The right of access in the federal system

Date: 
May 1, 2012

 

Juvenile offenders of federal criminal law are primarily the responsibility of state juvenile court authorities. But the federal Juvenile Delinquency Act, originally passed in 1938 to remove minor suspects from the federal adult criminal system, allows federal delinquency proceedings if state courts are unwilling or unable to accept jurisdiction, the state has no adequate treatment plans or the juvenile is charged with a crime of violence or drug trafficking. The law applies to individuals charged before the age of 21 with a breach of federal criminal law occurring before they turned 18.

The act contains two confidentiality provisions, one of which prohibits the publication of the name and picture of any juvenile not prosecuted as an adult.
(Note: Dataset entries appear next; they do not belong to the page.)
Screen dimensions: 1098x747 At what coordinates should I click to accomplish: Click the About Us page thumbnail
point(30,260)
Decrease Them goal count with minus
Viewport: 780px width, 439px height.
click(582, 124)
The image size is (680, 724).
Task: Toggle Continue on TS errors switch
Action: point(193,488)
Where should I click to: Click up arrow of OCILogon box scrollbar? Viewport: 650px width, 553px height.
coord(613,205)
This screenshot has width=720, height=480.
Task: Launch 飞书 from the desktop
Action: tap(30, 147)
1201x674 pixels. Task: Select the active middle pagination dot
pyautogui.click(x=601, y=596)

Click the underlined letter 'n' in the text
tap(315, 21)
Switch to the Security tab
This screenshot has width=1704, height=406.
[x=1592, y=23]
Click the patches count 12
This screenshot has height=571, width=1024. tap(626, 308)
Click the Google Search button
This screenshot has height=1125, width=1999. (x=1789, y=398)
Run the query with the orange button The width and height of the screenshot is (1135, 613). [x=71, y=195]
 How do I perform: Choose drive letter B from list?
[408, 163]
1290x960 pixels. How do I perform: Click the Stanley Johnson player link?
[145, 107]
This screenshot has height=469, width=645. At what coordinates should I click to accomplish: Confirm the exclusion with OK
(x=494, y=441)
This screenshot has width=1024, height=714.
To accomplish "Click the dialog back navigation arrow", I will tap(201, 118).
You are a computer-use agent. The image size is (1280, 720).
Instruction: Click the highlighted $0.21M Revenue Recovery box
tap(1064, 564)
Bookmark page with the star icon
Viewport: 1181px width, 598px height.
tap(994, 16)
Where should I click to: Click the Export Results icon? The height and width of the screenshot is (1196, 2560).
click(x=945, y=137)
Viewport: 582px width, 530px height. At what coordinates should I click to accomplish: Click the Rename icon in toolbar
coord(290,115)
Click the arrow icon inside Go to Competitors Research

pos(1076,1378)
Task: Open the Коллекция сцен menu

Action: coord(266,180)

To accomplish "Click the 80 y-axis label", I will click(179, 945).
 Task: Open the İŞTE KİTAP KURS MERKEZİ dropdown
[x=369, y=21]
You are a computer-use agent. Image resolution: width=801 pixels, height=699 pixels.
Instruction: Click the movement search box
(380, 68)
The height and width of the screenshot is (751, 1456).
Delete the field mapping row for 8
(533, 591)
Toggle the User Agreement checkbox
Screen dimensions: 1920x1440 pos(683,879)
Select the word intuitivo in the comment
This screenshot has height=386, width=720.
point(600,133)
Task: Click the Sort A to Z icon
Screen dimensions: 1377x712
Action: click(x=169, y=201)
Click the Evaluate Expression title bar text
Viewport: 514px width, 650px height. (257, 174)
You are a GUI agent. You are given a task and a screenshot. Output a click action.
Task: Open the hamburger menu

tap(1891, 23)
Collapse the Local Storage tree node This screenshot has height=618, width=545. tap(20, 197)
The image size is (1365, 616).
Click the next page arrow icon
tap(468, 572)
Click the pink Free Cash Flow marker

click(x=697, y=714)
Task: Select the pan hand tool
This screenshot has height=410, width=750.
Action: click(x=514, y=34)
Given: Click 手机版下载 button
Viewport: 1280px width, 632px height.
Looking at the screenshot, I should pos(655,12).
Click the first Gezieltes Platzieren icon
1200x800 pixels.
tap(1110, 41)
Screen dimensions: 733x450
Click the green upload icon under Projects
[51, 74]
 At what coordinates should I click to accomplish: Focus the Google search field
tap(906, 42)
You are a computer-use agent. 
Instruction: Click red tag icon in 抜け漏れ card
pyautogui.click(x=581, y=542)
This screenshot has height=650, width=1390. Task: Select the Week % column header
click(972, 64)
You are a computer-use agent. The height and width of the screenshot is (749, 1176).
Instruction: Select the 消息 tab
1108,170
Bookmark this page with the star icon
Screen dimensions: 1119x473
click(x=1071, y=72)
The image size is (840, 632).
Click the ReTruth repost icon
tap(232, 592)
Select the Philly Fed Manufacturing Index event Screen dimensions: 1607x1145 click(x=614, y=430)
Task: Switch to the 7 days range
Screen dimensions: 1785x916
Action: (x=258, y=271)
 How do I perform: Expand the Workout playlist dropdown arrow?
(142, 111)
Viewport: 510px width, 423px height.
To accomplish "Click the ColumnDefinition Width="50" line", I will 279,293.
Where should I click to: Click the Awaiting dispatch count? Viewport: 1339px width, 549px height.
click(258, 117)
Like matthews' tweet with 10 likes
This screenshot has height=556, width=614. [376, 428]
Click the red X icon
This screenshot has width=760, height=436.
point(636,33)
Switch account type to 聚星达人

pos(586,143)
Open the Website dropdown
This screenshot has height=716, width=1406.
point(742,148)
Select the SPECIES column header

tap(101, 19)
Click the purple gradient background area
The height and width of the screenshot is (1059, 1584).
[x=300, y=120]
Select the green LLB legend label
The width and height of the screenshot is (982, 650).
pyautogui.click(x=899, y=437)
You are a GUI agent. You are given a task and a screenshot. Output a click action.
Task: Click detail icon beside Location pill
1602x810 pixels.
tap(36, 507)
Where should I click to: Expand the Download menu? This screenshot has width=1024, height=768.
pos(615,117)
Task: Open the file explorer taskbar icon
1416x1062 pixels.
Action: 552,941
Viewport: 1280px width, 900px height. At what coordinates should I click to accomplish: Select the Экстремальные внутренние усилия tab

The other provision contains guidelines for the time and place that a judge may convene a juvenile delinquency proceeding and authorizes private hearings in the judge’s chambers. 18 U.S.C. §§ 5032, 5038 (2012).

In cases interpreting the act, this statutory line of authority often intersects with the constitutional authority providing that criminal proceedings are presumptively open to the public. In a case involving juveniles charged with hate crimes, a newspaper moved to intervene for access to arraignments and other proceedings, as well as court records filed in connection with the proceeding. The alleged offenders and government opposed the request, arguing that the act mandates closed proceedings and records — an assertion the trial court accepted.

But the U.S. Court of Appeals in Boston (1st Cir) held that the act could not be read to mandate closure. According to the court, Congress did not intend to deny judges the discretion to open or close their courtrooms when it built into the statute restrictions on who can receive juvenile court records and a ban on the release of a child’s photograph. Measures designed to protect confidentiality are to be evaluated on a case-by-case basis, the court said.

Although it avoided answering the question, the court did acknowledge that “the Act implicates First Amendment concerns, and thus must be interpreted with the Supreme Court’s First Amendment jurisprudence in mind.” It thus looked to the case law spelling out the constitutional right of access to criminal courts and found “very instructive” the high court’s seminal decision in Globe Newspaper Co. v. Superior Court striking down a mandatory closure rule. The court ultimately decided the case on statutory grounds but noted: “While the Globe case is not directly applicable here, the Court’s reasoning in that case strongly suggests that the district court’s preferred reading of the Act raises some serious First Amendment concerns.”

Nonetheless, the court described the assumption that the First Amendment applies to juvenile proceedings as “highly dubious” and questioned whether the high standard applicable in adult criminal cases should likewise apply in the juvenile context, where the exercise of judicial discretion in favor of closure “is not an exception to some general rule of openness, but the norm.” U.S. v. Three Juveniles, 61 F.3d 86, 88—92 (1st Cir. 1995); see also United States v. A.D., 28 F.3d 1353, 1360 (3d Cir. 1994) (interpreting the Act to permit judicial discretion to authorize access on a case-by-case basis).

The jurisprudence discussing access to federal juvenile delinquency records likewise rejects a presumption of access. In a case involving a disabled 14-year-old who threatened classmates with a loaded gun, a federal appellate court upheld a district court order sealing the record and a memorandum order denying a motion for a preliminary injunction. “Whether we apply a constitutional standard or a common law standard, the result is the same: Pulitzer’s interest in access to the records in this case clearly is outweighed by [the minor’s] privacy interest and the state’s interest in protecting minors from the public dissemination of hurtful information,” the court concluded. Webster Groves Sch. Dist. v. Pulitzer Publ’g Co., 898 F.2d 1371, 1378 (8th Cir. 1990).